The Beijing No. 1 Intermediate People's Court convicted former Pharmaceutical Registration Department Director Cao Wenzhuan of corruption and dereliction of duty for receiving approximately $316,000 in bribes from two pharmaceutical companies in exchange for certifying substandard drugs at the State Food and Drug Administration. The court sentenced Cao to death on both counts, stripped him of all political rights, and confiscated all of his personal property. The court said the harsh sentence was warranted given Cao's high stature, the enormous bribes involved, and Cao's refusal to confess or return the bribes received. The court did grant Cao a two-year reprieve for his execution, finding that he had provided information that aided in the investigation of other corruption cases.

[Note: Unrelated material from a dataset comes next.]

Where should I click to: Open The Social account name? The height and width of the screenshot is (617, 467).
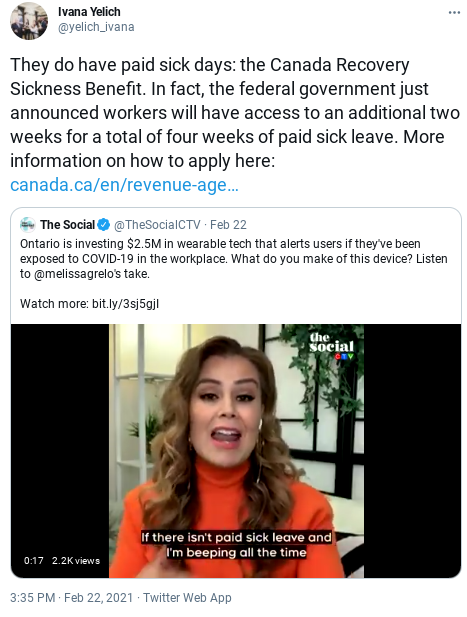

  • South Dakota to execute first prisoner under new protocols

South Dakota is preparing to hold its first execution in 60 years next week. The execution was halted last year by Governor Mike Rounds but the passage of new lethal injection protocols in February cleared up the legal concerns that led to its suspension. While the former law, written in 1984, specified a particular two-drug mixture, February's legislation is much broader, allowing the prison warden the ability to select any lethal injection mixture, subject to the approval of the Secretary of Corrections. The Governor had feared that the state would open itself up to legal liability if it instead used the three-drug cocktail that has become the standard for lethal injections around the country, and has recently been the subject of numerous constitutional challenges.